##### Records provided #####

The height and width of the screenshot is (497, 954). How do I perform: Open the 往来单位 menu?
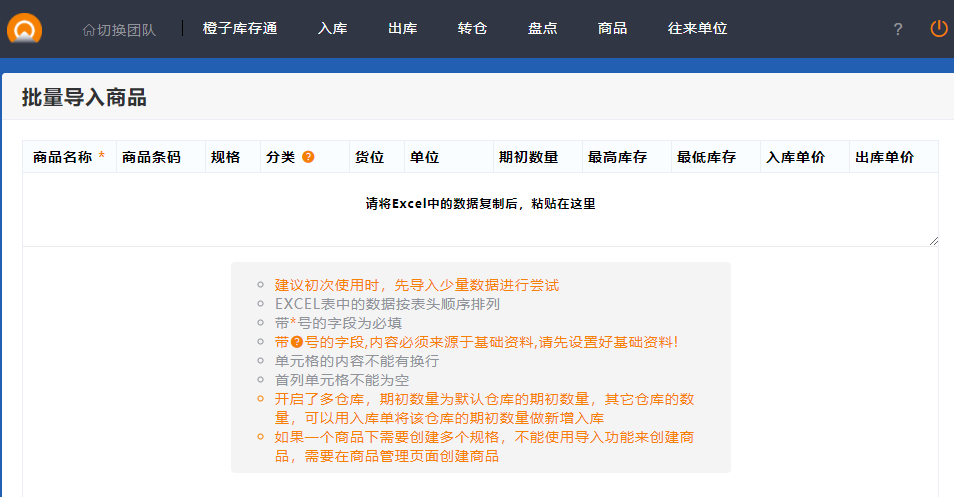(697, 29)
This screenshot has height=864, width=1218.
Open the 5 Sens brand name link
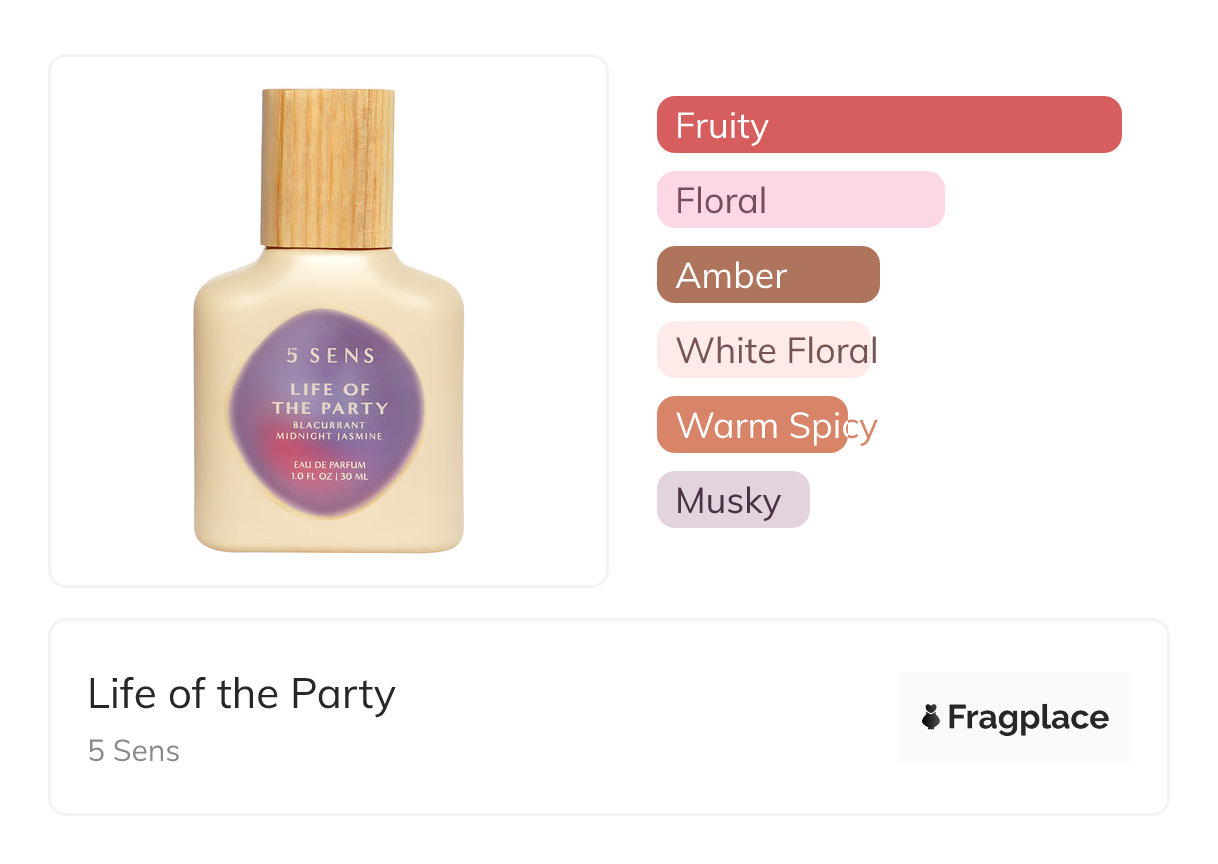point(134,751)
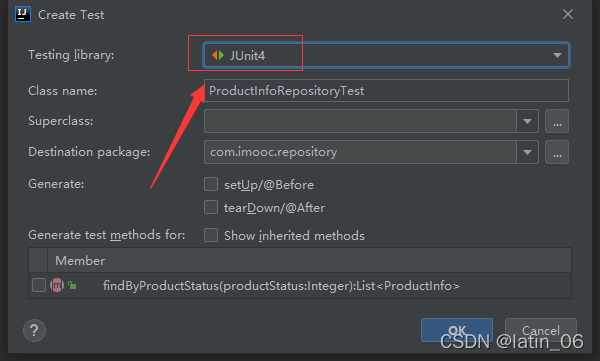Click the Class name input field
Viewport: 600px width, 361px height.
(x=386, y=91)
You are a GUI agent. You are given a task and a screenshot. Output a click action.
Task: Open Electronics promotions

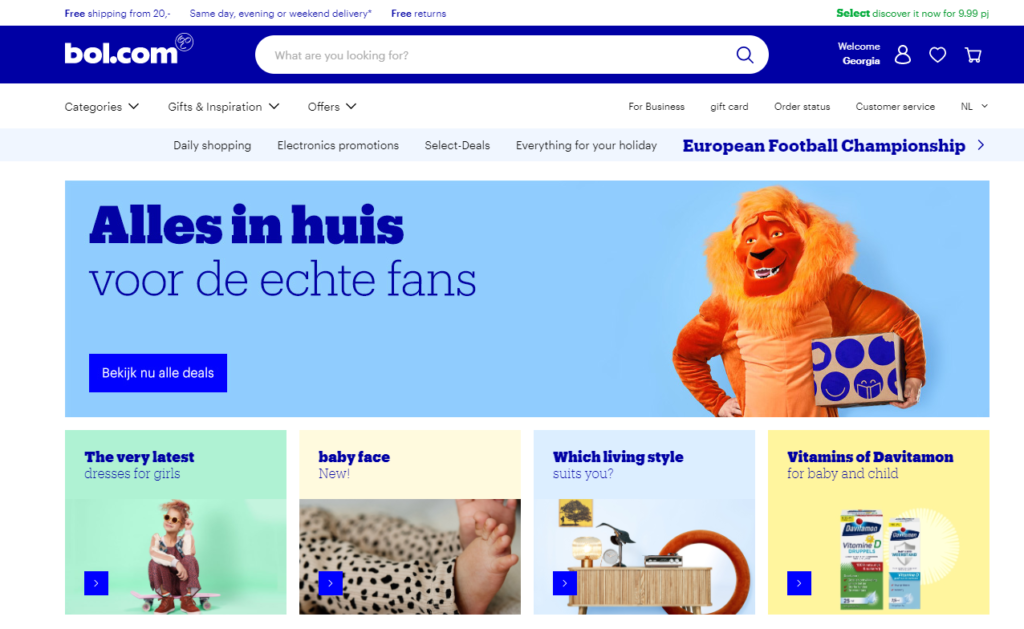tap(338, 145)
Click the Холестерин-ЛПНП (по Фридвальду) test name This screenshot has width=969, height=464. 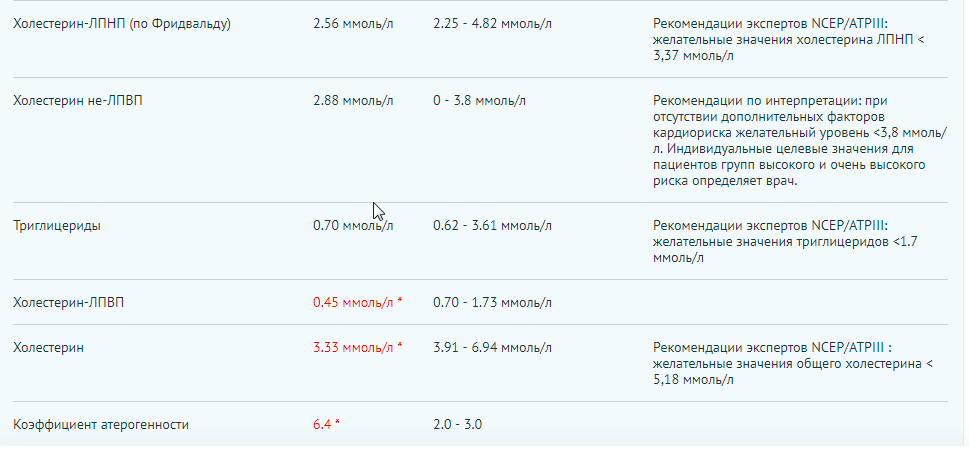tap(121, 23)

#####

> Brief: What is needed is an exact copy of the lines from the start of the listing above through the line that holds "You are a GUI", with the pictures left out.

> Output for this exercise:
The height and width of the screenshot is (497, 954). How do I perform: Open the 往来单位 menu?
(697, 29)
This screenshot has height=864, width=1218.
Open the 5 Sens brand name link
point(134,751)
Click the Class name input field
Viewport: 600px width, 361px height.
(x=386, y=91)
You are a GUI agent. You are given a task and a screenshot. Output a click action.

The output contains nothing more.